This past weekend, I celebrated the 90-day milestone of my alcohol recovery—during a quarantine.
This is surely one of the worst-case scenarios to stay focused and remain sober. What a great time to numb myself and let the world fade out around me.
In the past, during times of crisis, I have hidden within the depths of substance abuse to shield myself from unwanted emotions. Some examples may be the September 11th terrorist attacks, Hurricane Katrina, and the DC sniper shootings that terrorized my region. And although all of these scenarios are tragic, this time it’s different.
It’s different because the entire world is feeling the impact of COVID-19. People are getting sick, people are dying, and yes—people are under quarantine.
Substance abuse recovery has unique challenges during this pandemic. Not only is it a time of uncertainty and doubt, but there are limited to no active support groups (at least in the physical sense.) I expect that there will be a large number of recovering addicts who fall victim to their demons. This is a sobering truth that jeopardizes the sobriety of millions, including myself.
Throughout the last 90 days, there have been seven positive changes that I have noticed, which motivate me to continue my journey and to remain alcohol-free during these tumultuous times.
1. No More Hangovers! This one speaks for itself and I must say that I don’t miss these at all. When I reflect on being hungover, I realize how difficult they made my life. Why did I punish myself so many times? I woke up on many occasions with the feeling of death. Now, I wake up ready to live. And, my Tylenol intake has declined tremendously.
2. Make Better Decisions and Have No Regrets. I can only imagine how embarrassing it would be to witness all of the idiotic things I have done throughout the years while I was drunk. I can’t help but cringe as memories resurface while I’m writing this. How many mornings (or afternoons) did I wake up regretting things from the previous day? Since I cut alcohol out of my life, I don’t wake up with regrets at all. I wake up knowing that I did my best. Instead of feeling regretful or embarrassed, I am proud of myself.
3. Improved Health in all Areas of Life. I have always held the belief that positivity breeds positivity and negativity invites more negativity. Being sober has been the most positive change that I have ever made to my health. Almost immediately after deciding to strip my life of alcohol, I found health became my new addiction in a sense. I am eating healthier, I’m working out on a regular basis (only home-based workouts for now), and I am expanding the horizons on which I base my spirituality.
4. Make Better Purchases and Save Money. My spending patterns are so much better these days. First of all, alcohol is expensive. It’s difficult to fathom how much money I have spent on alcohol in the past. (It’s a lot.) Also, it’s apparent that being intoxicated somehow altered my mindset regarding my personal wealth. I would spend money like I was a part of the upper echelon. Now I find myself making purchases that benefit my life in some way or that I view as investments to my overall well-being.
5. Discover or Rediscover Interests. Recently, I have rekindled my love for certain aspects of life such as playing music (I’m a drummer), reading more books, writing, exercising, and cooking. I have also taken on new interests or plan on trying some new hobbies, including photography/videography, painting, and planning various potential business ventures. My creative juices are flowing, and I’m eager to try new things.
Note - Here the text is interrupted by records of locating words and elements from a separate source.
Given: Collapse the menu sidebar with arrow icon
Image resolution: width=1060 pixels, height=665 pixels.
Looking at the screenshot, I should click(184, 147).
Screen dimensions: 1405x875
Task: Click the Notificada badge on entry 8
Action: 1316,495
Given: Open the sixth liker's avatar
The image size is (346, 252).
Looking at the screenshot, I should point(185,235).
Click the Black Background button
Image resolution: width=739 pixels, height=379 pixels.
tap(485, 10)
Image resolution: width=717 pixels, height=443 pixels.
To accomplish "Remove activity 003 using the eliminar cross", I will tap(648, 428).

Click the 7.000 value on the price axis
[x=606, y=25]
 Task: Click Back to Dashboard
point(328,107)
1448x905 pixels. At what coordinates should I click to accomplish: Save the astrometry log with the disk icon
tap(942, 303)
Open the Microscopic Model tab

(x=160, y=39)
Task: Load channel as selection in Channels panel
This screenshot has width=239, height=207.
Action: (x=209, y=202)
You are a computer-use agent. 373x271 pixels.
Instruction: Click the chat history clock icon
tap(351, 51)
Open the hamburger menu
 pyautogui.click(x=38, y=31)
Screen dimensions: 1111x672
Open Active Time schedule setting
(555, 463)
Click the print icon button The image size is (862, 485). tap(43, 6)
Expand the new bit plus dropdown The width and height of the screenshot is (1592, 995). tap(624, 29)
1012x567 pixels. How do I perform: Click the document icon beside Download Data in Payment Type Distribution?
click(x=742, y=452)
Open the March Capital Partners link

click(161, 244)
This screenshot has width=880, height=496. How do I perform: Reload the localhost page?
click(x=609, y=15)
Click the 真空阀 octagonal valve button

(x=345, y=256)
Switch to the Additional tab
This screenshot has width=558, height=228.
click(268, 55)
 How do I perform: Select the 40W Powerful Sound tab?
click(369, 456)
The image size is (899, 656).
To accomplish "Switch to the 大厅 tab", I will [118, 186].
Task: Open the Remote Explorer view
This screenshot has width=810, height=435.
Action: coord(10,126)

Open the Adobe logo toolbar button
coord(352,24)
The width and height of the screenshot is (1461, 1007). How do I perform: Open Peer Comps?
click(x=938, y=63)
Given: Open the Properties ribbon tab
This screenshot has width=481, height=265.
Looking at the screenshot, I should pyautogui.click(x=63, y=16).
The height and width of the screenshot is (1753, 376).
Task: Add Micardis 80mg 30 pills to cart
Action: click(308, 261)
6. Create More Meaningful Relationships. I have found that throughout life, friendships and relationships are formed with varying layers of depth. When you gain friendships based around drinking, they are frequently one-dimensional and therefore fragile to longevity. When the party ends what is left? It can take little effort to gain a drinking buddy. But, when the alcohol stops flowing, it seems like those friends are the first to disappear.
At the same time, when relationships are formed outside of the drinking scene, they are typically more meaningful and genuine. Those relationships have the depth, due to shared interests, to last for a long time. I believe that this is why childhood and adolescent friends tend to last a lifetime. They were created before social drinking “norms” became a part of everyday life. Enjoying someone’s company just for who they are, or for that shared interest, creates meaningful relationships that are more positive and less toxic.
7. Love Myself. The most important part of my recent sobriety has been the self-discovery that continues to transpire and my increasing self-love. I have gone through an identity shift and that shift continues to develop. This doesn’t mean that I’m trying to be a different person. More so, it is me looking at who I really have become as a person. It is about discovering the things that I really admire about myself, and other things, not so much. In either case, it is me—it’s who I am—and I am learning to love myself. There isn’t any substance to hide behind or to numb my thoughts and emotions. Sometimes I feel like I’m meeting myself for the first time.
After roughly three months of a sober lifestyle, there remain some significant challenges.
Isolation and boredom have been consistent. There is no getting around these feelings. The key is to remember that they are temporary. Keep in mind—whether you are in recovery or not—during these days of quarantine, most people are feeling isolated and bored. This a pandemic.
This quarantine, too, shall pass.
During these challenging times, I continue to focus on the positive changes that are occurring in my life. As I continue my journey through alcohol recovery, these changes keep me motivated and they instill a feeling of positivity and hope.